Excuse me
森下 巻々
(全)
*
駅に近い通りを、学校帰りに制服姿で歩く僕の前に近づいてきた白人のお年寄りのカップルは、箸を持って口に運ぶような手振りをしつつも、或る看板を指差す。フーズ、フードという言葉は、僕にも聴き取れた。あそこは、御飯が食べられるお店だよね、と僕に訊いてきているのが分かった。
イエス、いえすとしか答えられない自分には、少しだけ物足りない気持ちがする。何も英語力だけの問題ではない。日本語で会話したとしても、愛想のよい遣り取りなどできはしないのだ。
僕らは、笑顔で別れた。
これから横断歩道を渡ると、駅の敷地内に入る。
しばし、青信号に替わるのを待った後、歩き始めた。
*
この駅では、正面玄関に至る前に、巨大なモニュメントを見ることができる。
僕の前に、東洋系の顔をした中年男女のカップルが話しかけてきた。今度は、日本語だ。日本人なのだろう。

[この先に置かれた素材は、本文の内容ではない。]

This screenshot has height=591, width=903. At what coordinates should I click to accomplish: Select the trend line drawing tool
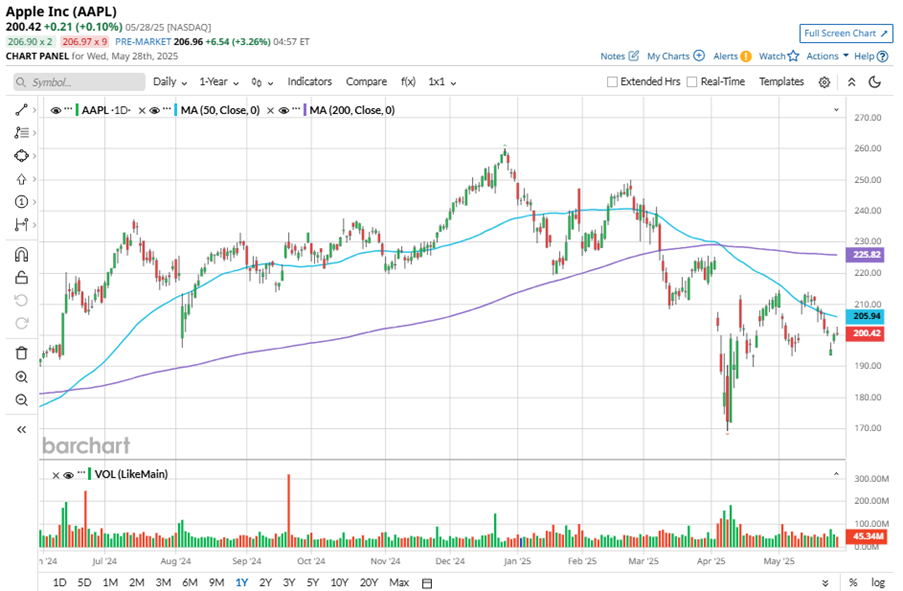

僕は、人生で初めて手にする高価で古そうなカメラを構えて、二人を撮影した。うまく撮影できたか自信がないけれど、カップルは、お礼を言ってくれた。そして、男性はウインクし、僕に近づいて肩をぽんぽんと抱くような仕草まで見せた。低声で、
「若者よ、頑張ろうな」
*
駅の建物に入って、ゆらゆらと歩く。
切符売り場に向かった。
子供連れの若い黒人の家族が近づいてきて、或る駅名を繰り返す。手には、紙幣を持っている。
僕は、その或る駅までの切符を買いたいのだなと気づいたので、お金を受け取って、人数分の切符を代わりに買ってあげることにした。一応、駅員さんに確認をとったから、問題ないはずだ。
その家族のお父さんと思われる男性が、センキュー、せんきゅうと言ってくれていた。
僕は、なんだか、あったかい気分になった。僕らは、彼らに向かって、四つの手でバイバイをした。
「ありがとう」
「何?」
「さっきのこと……。待っていてくれて」
僕らは、僕らの切符を買うために、ようやく自動販売機に向かった。
「仲のよさそうな、家族だったね」
「うん。わたし、あこがれちゃう」
彼女は、僕の頬にチュっとキスをした。